Adopt such example, between sound zones in and between sound zones outside can both carry out noise spectrum and infer, even be present under the situation of total data in which being confused about sound, also can infer noise spectrum time.
In addition, can strengthen the feature of the spectrum envelope of input with linear predictor coefficient, even under the high situation of noise level, also can prevent the tonequality deterioration.
The frequency spectrum of noise can also be inferred from average and minimum both direction, thereby more appropriate noise reduction process can be carried out.

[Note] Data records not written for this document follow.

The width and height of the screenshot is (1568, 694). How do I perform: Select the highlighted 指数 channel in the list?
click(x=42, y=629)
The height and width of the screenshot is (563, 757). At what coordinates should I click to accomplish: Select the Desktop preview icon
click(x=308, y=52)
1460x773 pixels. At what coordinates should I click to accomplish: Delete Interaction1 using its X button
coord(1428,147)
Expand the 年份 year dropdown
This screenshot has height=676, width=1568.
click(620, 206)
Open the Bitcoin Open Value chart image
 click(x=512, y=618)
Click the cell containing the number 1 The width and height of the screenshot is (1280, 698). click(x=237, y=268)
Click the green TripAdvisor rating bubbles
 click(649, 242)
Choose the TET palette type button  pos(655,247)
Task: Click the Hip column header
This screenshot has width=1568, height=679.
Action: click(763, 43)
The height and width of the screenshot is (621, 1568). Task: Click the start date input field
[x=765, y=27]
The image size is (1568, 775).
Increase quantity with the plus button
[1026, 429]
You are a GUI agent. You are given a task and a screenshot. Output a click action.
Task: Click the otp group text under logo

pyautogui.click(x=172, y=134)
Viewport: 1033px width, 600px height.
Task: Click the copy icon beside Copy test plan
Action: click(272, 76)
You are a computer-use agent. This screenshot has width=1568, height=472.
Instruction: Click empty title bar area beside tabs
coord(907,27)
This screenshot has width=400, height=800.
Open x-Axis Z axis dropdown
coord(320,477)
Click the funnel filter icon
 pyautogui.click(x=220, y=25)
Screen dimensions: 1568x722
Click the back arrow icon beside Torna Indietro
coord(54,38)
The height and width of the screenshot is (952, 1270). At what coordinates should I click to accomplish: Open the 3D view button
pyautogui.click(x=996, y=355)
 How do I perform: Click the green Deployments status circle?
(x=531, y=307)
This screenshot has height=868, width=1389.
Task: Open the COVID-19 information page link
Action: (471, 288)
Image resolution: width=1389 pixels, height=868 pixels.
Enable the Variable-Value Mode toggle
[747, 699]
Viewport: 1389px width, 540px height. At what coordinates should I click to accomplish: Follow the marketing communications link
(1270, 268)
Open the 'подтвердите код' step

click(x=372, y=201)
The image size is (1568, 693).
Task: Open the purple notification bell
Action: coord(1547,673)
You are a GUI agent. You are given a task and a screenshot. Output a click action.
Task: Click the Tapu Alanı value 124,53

Again, the average frequency spectrum of noise is used for noise reduction process, can cutting down noise spectrum to a greater extent, can also infer compensation in addition and use frequency spectrum, to compensate more rightly.
And, can make not contain sound, the spectral smoothing in noisy interval only, thereby can prevent with interval frequency spectrum because reducing of noise and cause abnormal sensory by extreme spectrum change.
Can also make the frequency content of compensation have randomness, the noise of not pruning and staying is transformed into the little noise of abnormal sensory acoustically.
Again, between sound zones, can be embodied in acoustically more appropriate weighting,, can suppress the abnormal sensory that causes by auditory sensation weighting in asonant interval and voiceless consonant interval.